What to work on:
For this exercise, output the line containing "Le Librerie (209, 968)" and every line after it through the end of the records, exactly, and no other line.

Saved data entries
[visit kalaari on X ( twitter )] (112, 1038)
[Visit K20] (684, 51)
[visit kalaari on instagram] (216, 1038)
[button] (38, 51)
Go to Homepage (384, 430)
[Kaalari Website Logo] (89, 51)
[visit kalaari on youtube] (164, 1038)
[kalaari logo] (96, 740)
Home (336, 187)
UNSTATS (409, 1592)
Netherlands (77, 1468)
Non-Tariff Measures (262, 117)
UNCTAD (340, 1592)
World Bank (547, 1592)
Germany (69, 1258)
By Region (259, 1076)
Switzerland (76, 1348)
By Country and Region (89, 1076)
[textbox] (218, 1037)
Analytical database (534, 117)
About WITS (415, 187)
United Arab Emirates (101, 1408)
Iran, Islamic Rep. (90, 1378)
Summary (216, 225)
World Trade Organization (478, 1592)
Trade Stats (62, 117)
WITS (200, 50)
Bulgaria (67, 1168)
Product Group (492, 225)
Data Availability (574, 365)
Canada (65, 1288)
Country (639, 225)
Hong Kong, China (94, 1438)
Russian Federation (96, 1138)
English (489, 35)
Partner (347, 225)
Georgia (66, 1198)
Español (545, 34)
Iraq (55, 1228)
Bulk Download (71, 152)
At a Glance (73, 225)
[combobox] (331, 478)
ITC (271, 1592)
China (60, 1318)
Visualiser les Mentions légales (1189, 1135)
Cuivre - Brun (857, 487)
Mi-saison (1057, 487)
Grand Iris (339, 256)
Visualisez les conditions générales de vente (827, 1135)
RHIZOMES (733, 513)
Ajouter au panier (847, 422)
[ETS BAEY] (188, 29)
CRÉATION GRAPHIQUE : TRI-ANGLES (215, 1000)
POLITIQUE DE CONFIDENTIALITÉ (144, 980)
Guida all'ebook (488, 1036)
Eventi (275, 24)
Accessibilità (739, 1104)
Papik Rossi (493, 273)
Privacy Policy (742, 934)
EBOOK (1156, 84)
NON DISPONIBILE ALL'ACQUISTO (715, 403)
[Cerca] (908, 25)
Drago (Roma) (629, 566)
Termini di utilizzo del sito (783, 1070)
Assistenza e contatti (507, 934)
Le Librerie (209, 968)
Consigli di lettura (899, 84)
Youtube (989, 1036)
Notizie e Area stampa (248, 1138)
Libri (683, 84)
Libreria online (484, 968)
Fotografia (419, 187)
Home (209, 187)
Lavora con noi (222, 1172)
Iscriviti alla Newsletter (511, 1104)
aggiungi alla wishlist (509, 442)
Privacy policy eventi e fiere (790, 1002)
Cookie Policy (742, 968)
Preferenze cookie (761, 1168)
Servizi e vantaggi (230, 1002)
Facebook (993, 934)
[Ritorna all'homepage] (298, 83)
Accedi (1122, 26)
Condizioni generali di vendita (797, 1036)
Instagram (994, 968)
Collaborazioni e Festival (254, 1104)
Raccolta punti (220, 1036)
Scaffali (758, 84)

Result for this exercise:
Le Librerie (209, 968)
Consigli di lettura (899, 84)
Youtube (989, 1036)
Notizie e Area stampa (248, 1138)
Libri (683, 84)
Libreria online (484, 968)
Fotografia (419, 187)
Home (209, 187)
Lavora con noi (222, 1172)
Iscriviti alla Newsletter (511, 1104)
aggiungi alla wishlist (509, 442)
Privacy policy eventi e fiere (790, 1002)
Cookie Policy (742, 968)
Preferenze cookie (761, 1168)
Servizi e vantaggi (230, 1002)
Facebook (993, 934)
[Ritorna all'homepage] (298, 83)
Accedi (1122, 26)
Condizioni generali di vendita (797, 1036)
Instagram (994, 968)
Collaborazioni e Festival (254, 1104)
Raccolta punti (220, 1036)
Scaffali (758, 84)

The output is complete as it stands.